┌────────

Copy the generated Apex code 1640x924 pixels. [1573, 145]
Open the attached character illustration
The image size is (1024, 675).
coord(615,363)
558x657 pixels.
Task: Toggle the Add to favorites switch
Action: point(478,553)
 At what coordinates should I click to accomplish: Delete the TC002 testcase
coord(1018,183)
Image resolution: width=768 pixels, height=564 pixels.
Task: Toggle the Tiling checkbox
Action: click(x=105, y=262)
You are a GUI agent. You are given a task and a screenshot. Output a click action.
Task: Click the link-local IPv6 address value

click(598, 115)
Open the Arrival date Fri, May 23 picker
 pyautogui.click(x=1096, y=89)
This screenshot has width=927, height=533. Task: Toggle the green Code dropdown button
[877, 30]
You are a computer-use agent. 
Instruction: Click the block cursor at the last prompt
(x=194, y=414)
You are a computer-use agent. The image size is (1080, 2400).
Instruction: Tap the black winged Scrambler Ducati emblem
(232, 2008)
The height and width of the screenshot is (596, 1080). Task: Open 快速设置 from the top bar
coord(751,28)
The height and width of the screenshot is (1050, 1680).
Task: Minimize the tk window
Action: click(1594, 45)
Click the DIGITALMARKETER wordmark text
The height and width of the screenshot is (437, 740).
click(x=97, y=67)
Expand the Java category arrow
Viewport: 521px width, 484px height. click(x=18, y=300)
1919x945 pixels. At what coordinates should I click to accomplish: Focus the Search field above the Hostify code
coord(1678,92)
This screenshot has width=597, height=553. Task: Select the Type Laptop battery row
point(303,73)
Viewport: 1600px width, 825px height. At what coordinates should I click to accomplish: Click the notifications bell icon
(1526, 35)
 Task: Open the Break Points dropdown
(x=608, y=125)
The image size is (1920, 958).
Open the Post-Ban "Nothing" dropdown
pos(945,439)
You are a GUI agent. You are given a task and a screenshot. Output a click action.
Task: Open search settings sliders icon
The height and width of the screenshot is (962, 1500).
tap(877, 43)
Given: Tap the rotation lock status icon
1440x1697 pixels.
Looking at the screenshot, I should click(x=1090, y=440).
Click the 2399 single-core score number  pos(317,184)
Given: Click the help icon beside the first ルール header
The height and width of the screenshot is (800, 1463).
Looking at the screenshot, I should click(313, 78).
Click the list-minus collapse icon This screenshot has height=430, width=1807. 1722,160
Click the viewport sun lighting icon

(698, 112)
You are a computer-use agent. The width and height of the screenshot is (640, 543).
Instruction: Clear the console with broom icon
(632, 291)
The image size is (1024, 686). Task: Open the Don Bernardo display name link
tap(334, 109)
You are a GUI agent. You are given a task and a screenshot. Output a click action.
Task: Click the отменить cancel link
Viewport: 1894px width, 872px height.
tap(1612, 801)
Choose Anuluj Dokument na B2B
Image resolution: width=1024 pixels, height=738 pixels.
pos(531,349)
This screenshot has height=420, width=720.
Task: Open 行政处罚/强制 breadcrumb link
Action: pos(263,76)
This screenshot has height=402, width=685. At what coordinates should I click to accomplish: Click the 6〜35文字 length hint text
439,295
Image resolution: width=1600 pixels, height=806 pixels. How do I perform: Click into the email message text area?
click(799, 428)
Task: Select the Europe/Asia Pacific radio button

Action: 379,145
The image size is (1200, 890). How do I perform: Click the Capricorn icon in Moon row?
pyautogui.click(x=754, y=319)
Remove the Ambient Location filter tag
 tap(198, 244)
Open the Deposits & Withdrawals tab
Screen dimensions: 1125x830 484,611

└────────

→ **Task description**: A complete and exact repetition of the entries is required.

→ **Answer space**:
Copy the generated Apex code 1640x924 pixels. [1573, 145]
Open the attached character illustration
The image size is (1024, 675).
coord(615,363)
558x657 pixels.
Task: Toggle the Add to favorites switch
Action: point(478,553)
 At what coordinates should I click to accomplish: Delete the TC002 testcase
coord(1018,183)
Image resolution: width=768 pixels, height=564 pixels.
Task: Toggle the Tiling checkbox
Action: click(x=105, y=262)
You are a GUI agent. You are given a task and a screenshot. Output a click action.
Task: Click the link-local IPv6 address value

click(598, 115)
Open the Arrival date Fri, May 23 picker
 pyautogui.click(x=1096, y=89)
This screenshot has width=927, height=533. Task: Toggle the green Code dropdown button
[877, 30]
You are a computer-use agent. 
Instruction: Click the block cursor at the last prompt
(x=194, y=414)
You are a computer-use agent. The image size is (1080, 2400).
Instruction: Tap the black winged Scrambler Ducati emblem
(232, 2008)
The height and width of the screenshot is (596, 1080). Task: Open 快速设置 from the top bar
coord(751,28)
The height and width of the screenshot is (1050, 1680).
Task: Minimize the tk window
Action: click(1594, 45)
Click the DIGITALMARKETER wordmark text
The height and width of the screenshot is (437, 740).
click(x=97, y=67)
Expand the Java category arrow
Viewport: 521px width, 484px height. click(x=18, y=300)
1919x945 pixels. At what coordinates should I click to accomplish: Focus the Search field above the Hostify code
coord(1678,92)
This screenshot has width=597, height=553. Task: Select the Type Laptop battery row
point(303,73)
Viewport: 1600px width, 825px height. At what coordinates should I click to accomplish: Click the notifications bell icon
(1526, 35)
 Task: Open the Break Points dropdown
(x=608, y=125)
The image size is (1920, 958).
Open the Post-Ban "Nothing" dropdown
pos(945,439)
You are a GUI agent. You are given a task and a screenshot. Output a click action.
Task: Open search settings sliders icon
The height and width of the screenshot is (962, 1500).
tap(877, 43)
Given: Tap the rotation lock status icon
1440x1697 pixels.
Looking at the screenshot, I should click(x=1090, y=440).
Click the 2399 single-core score number  pos(317,184)
Given: Click the help icon beside the first ルール header
The height and width of the screenshot is (800, 1463).
Looking at the screenshot, I should click(313, 78).
Click the list-minus collapse icon This screenshot has height=430, width=1807. 1722,160
Click the viewport sun lighting icon

(698, 112)
You are a computer-use agent. The width and height of the screenshot is (640, 543).
Instruction: Clear the console with broom icon
(632, 291)
The image size is (1024, 686). Task: Open the Don Bernardo display name link
tap(334, 109)
You are a GUI agent. You are given a task and a screenshot. Output a click action.
Task: Click the отменить cancel link
Viewport: 1894px width, 872px height.
tap(1612, 801)
Choose Anuluj Dokument na B2B
Image resolution: width=1024 pixels, height=738 pixels.
pos(531,349)
This screenshot has height=420, width=720.
Task: Open 行政处罚/强制 breadcrumb link
Action: pos(263,76)
This screenshot has height=402, width=685. At what coordinates should I click to accomplish: Click the 6〜35文字 length hint text
439,295
Image resolution: width=1600 pixels, height=806 pixels. How do I perform: Click into the email message text area?
click(799, 428)
Task: Select the Europe/Asia Pacific radio button

Action: 379,145
The image size is (1200, 890). How do I perform: Click the Capricorn icon in Moon row?
pyautogui.click(x=754, y=319)
Remove the Ambient Location filter tag
 tap(198, 244)
Open the Deposits & Withdrawals tab
Screen dimensions: 1125x830 484,611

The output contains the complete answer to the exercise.